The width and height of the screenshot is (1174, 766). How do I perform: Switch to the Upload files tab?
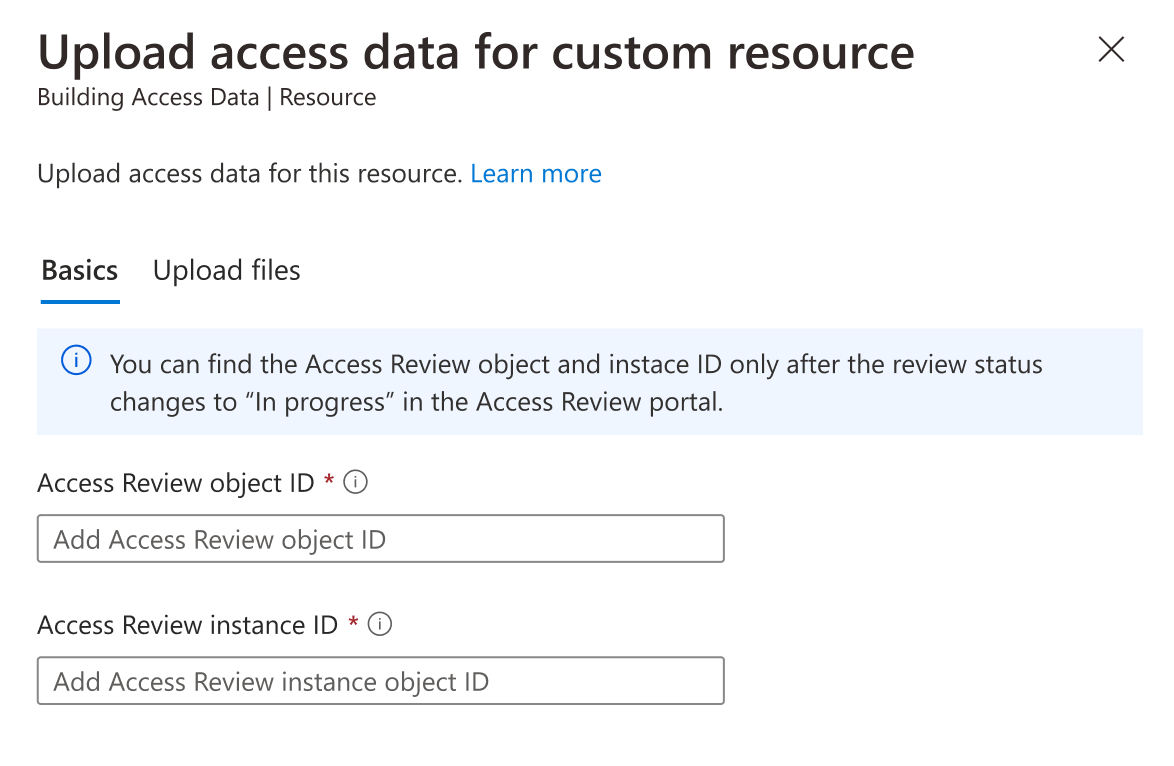coord(226,270)
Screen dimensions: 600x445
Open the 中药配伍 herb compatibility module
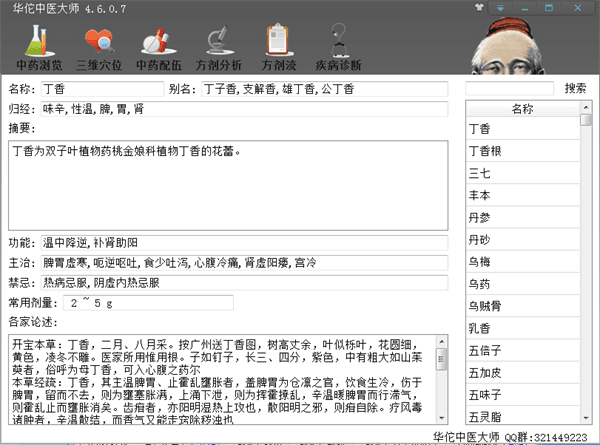point(157,50)
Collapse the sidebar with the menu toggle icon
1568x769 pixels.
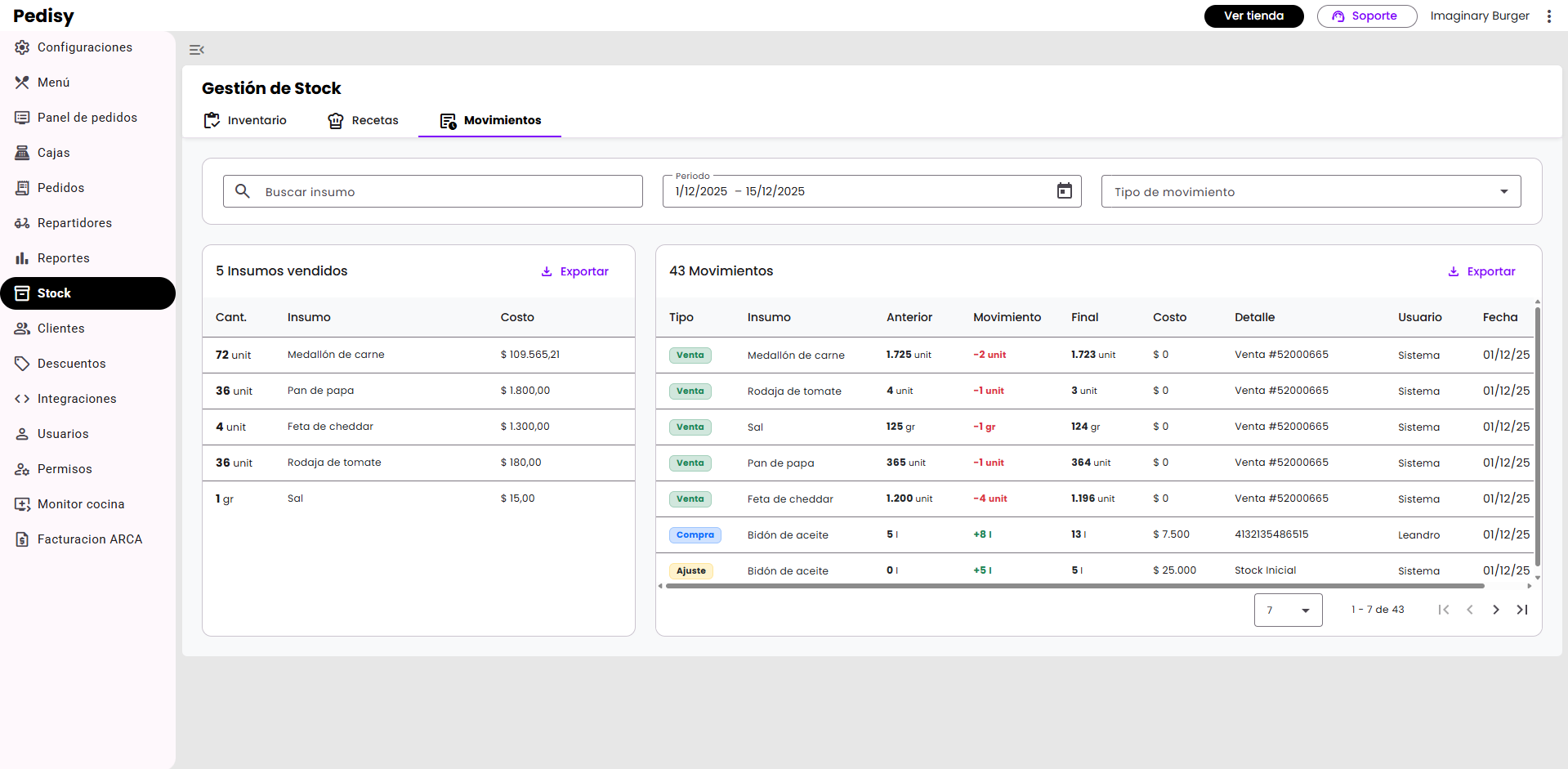pyautogui.click(x=196, y=50)
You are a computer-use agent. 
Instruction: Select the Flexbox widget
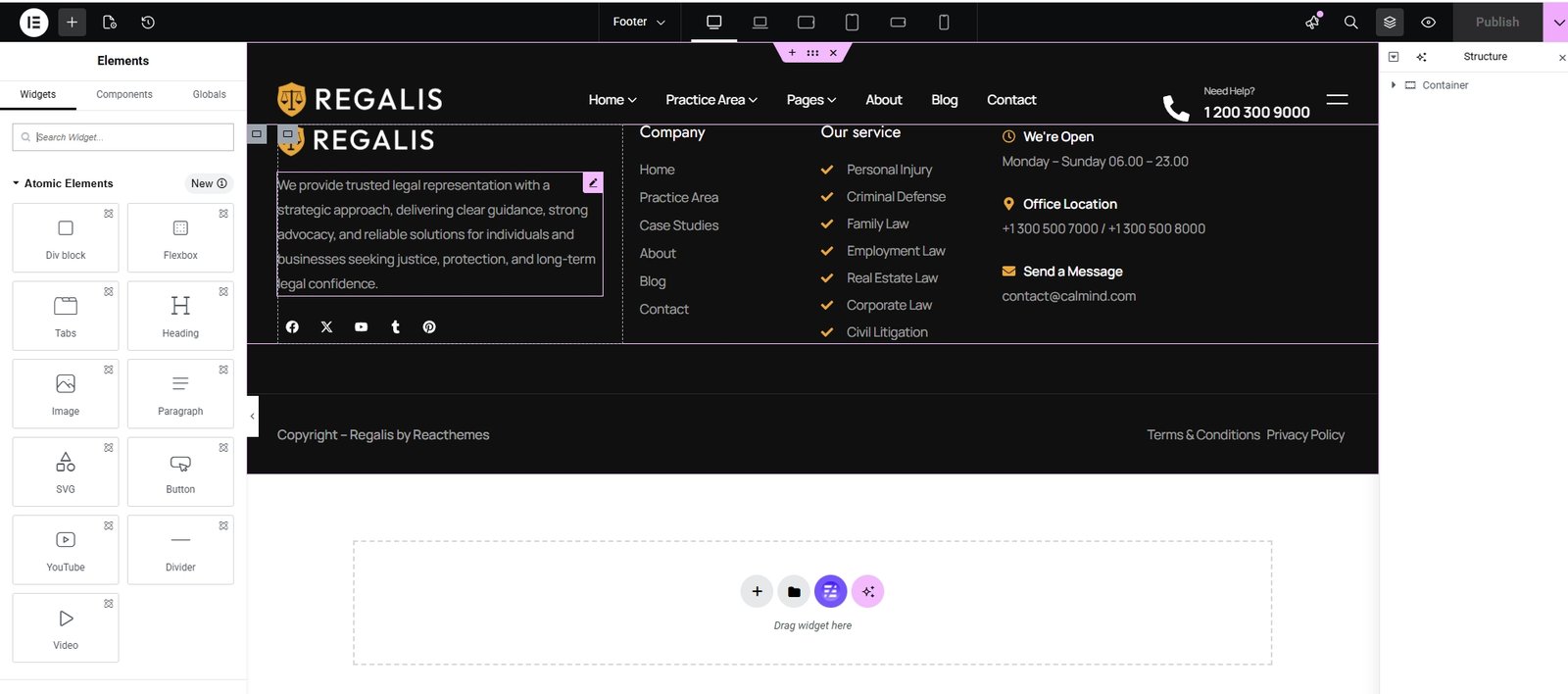(180, 237)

Task instructions
Copy exactly the lines from the line containing "1568x769 pixels." through the last line of the records, both included, and omit every picture.

Exercise solution
1568x769 pixels.
pyautogui.click(x=196, y=50)
You are a computer-use agent. 
Instruction: Select the Flexbox widget
(180, 237)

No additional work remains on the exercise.